One look at the menu tells you where the chef's heart must lie -- among the appetizers. They rightly dominate the menu. Mousseline de crevettes, a glossy slice of cloud made from shrimp, outshines its nantua sauce, but also outshines any seafood pate, terrine or mousse you are likely to have tasted unless you have led a very lucky life. Rabbit pate is light and suave, with herbs that hint of a nearby garden. Sweetbreads are also molded into a pate, but wrapped in a crust, and they are lavishly larded with chunks of fresh foie gras and bits of truffle, garnished with a salad of sliced raw mushrooms and walnuts. Pain de homard, a lobster pate, is beautifully rosy and subtly scented with lobster, a lovely first course even if slightly too starchy and heavy. These first courses are presented as whole still lifes, ringed with shreds of well-dressed raw spinach and balanced with some raw vegetable salad, perhaps cauliflower if not mushroom. The ingredients for the pates and mousses are luxuriant -- truffles and goose liver -- or surprising -- oyster pate, for instance. And except for too heavy a panade or an occasional bitter undertone, they are exceptional endeavors.

Desserts are also ambitious -- a trolley of high and handsome whipped cream and chocolate cakes, fruity and buttery tarts and highly perfumed fruit sherbets. They lack the finesse of the preceding courses, but they are nevertheless good; the one that best suits the style is a platter of sherbets and fruits arranged on a ruby red sauce.

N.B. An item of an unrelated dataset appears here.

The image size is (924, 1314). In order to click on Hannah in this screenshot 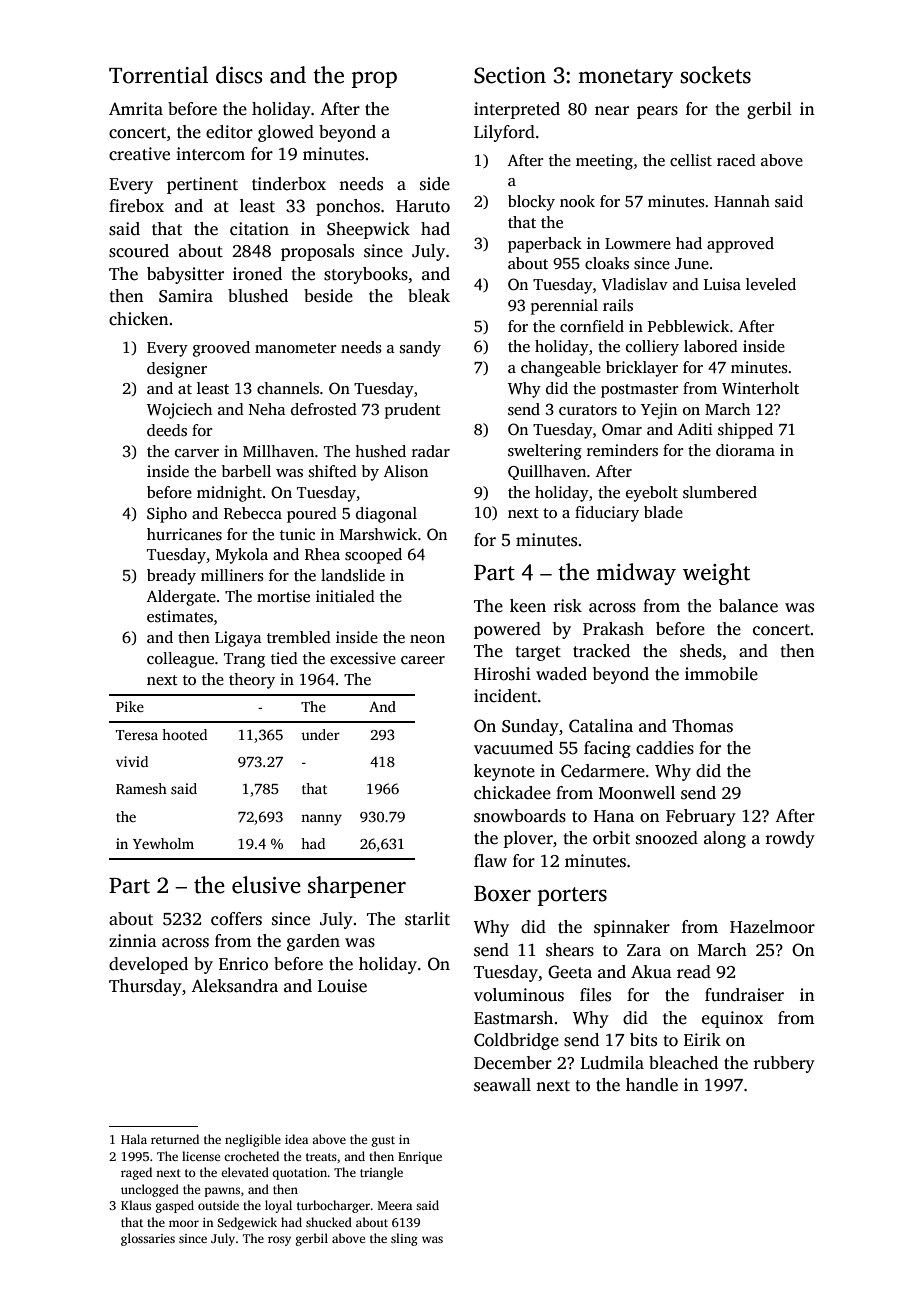, I will do `click(742, 201)`.
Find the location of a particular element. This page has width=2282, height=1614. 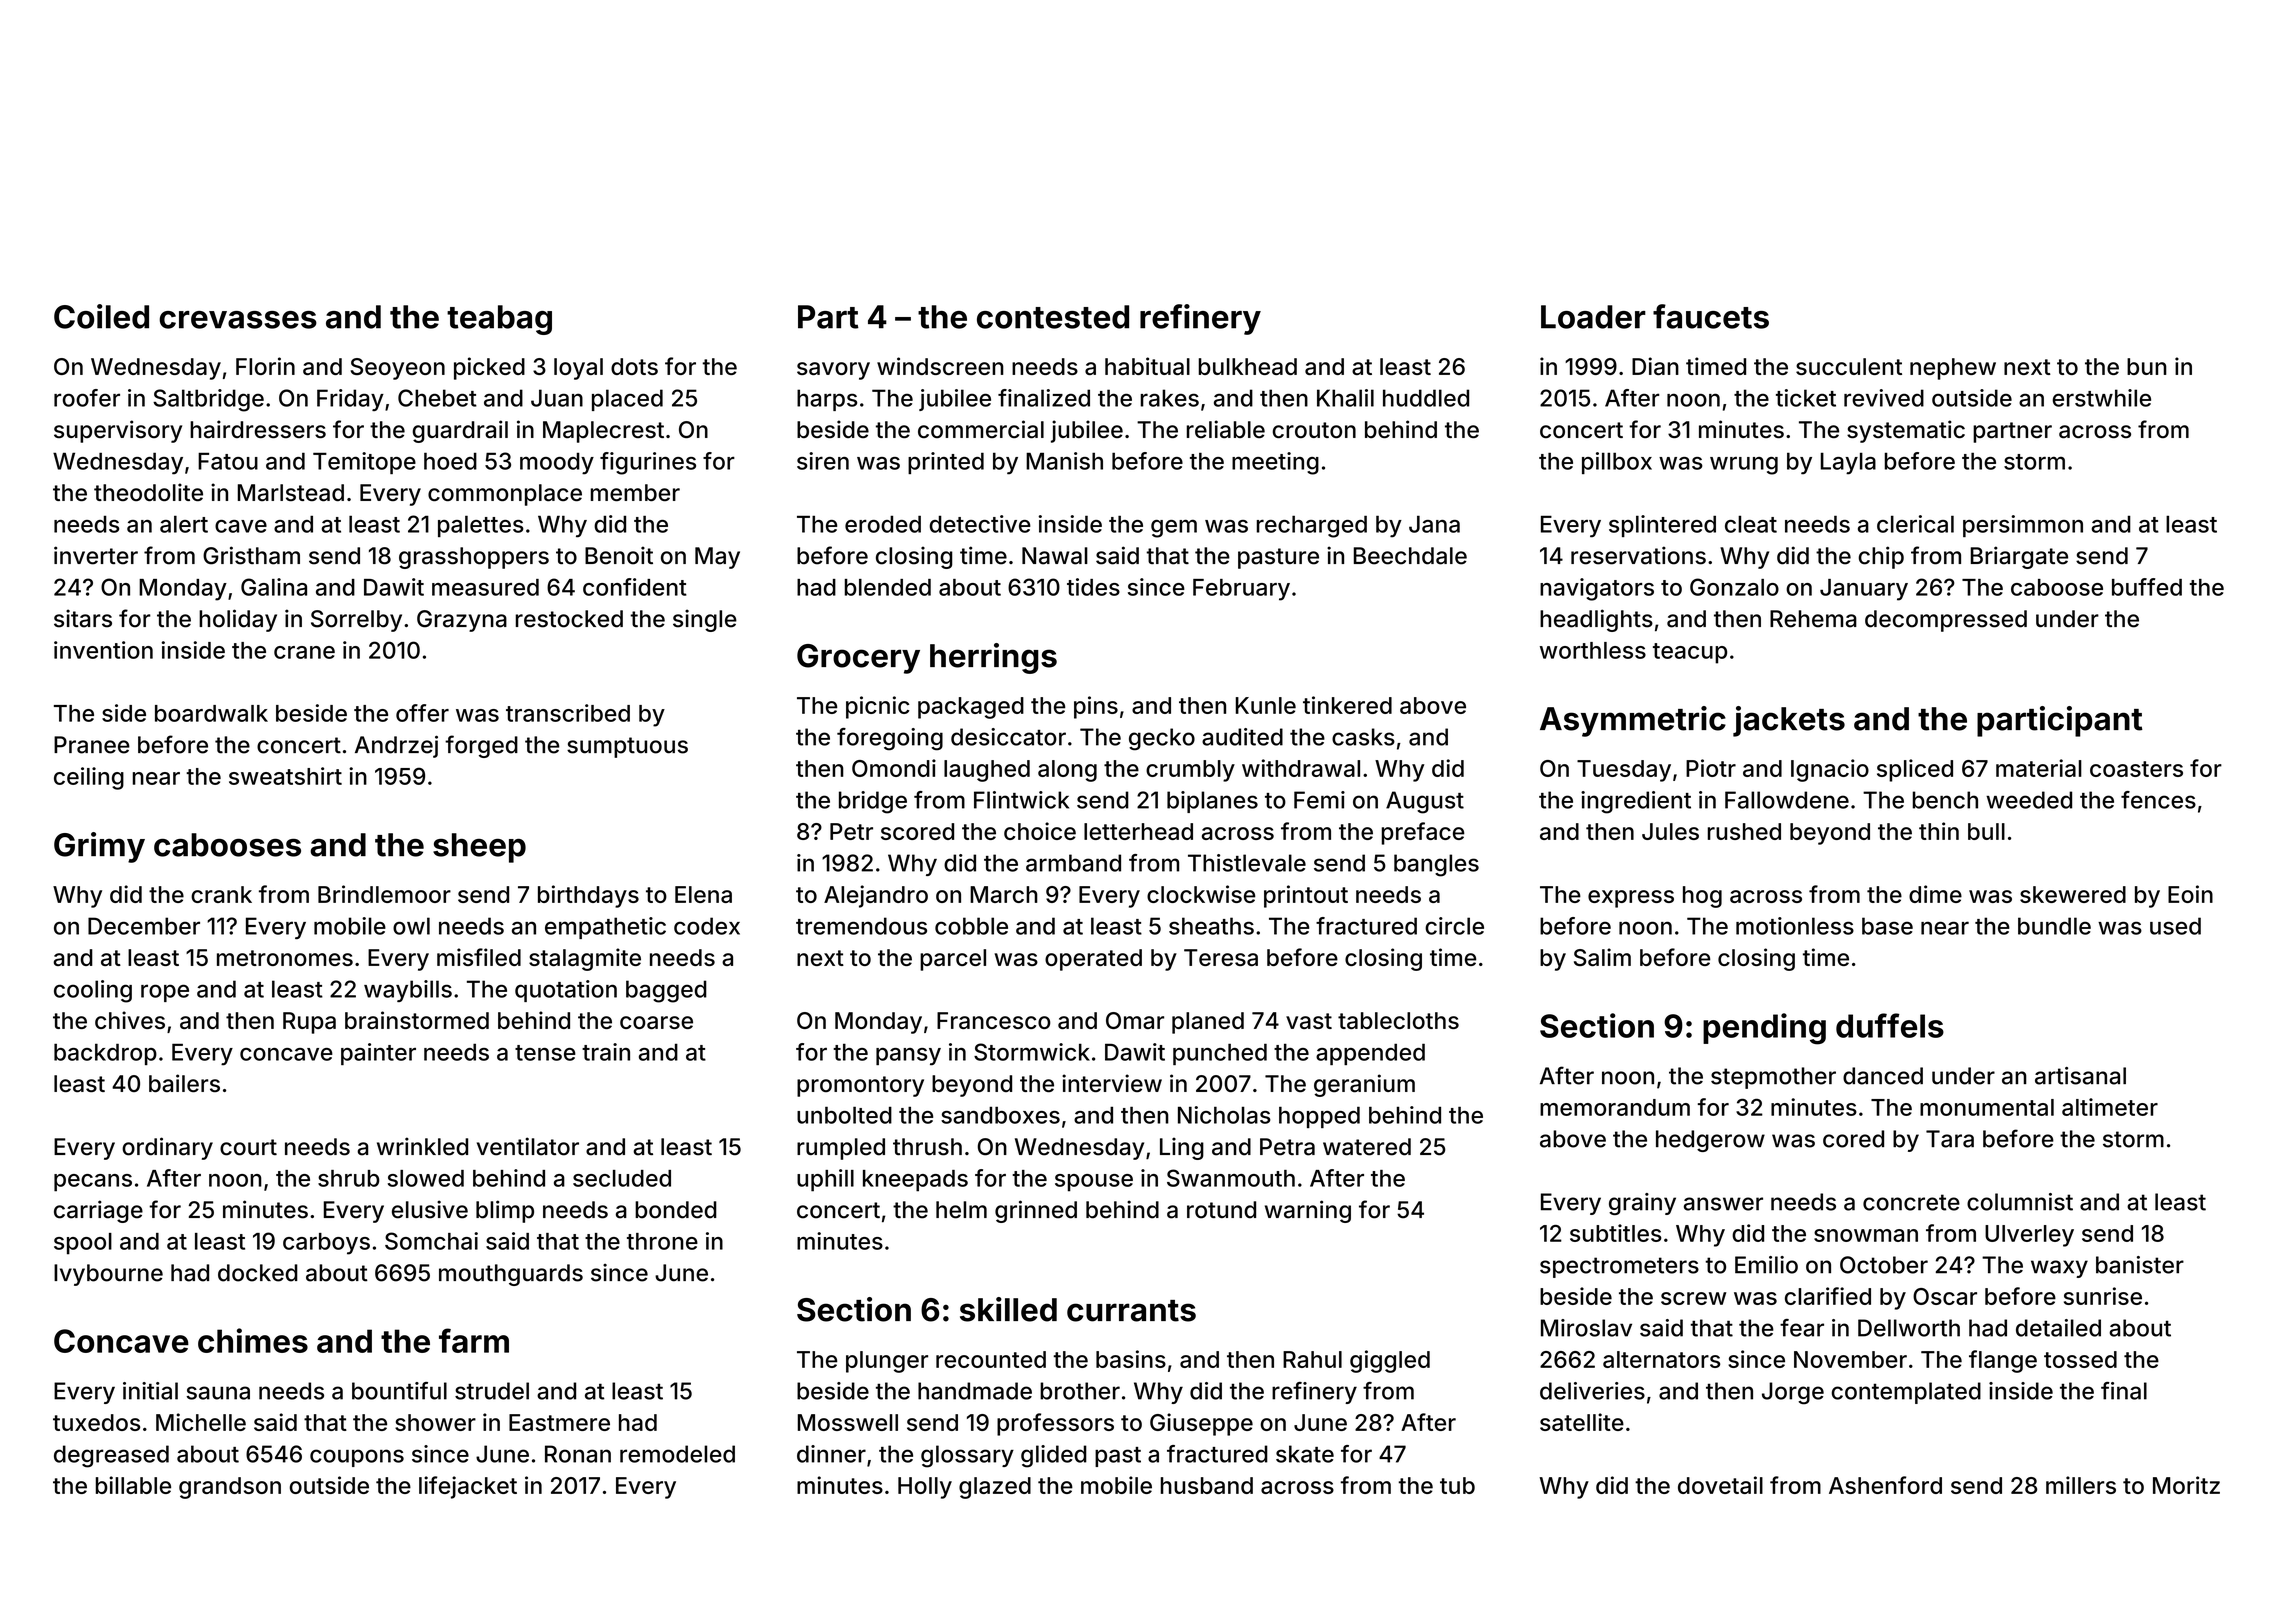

Perfection? No Excitement? Yes. And the way to enjoy it fully is with a $40 menu degustation, a tasting of six courses (the fourth a delightful grapefruit sherbet to refresh the palate) displaying a full parade of the chef's prides. Be warned, though, that if some rather than all the people at a table order this six-course menu, the others will have to wait through the extra courses. The waiter will happily bring forks if your neighbor is willing to share the extra dishes, but this food brings out the protective instincts in a diner. So don't count on it.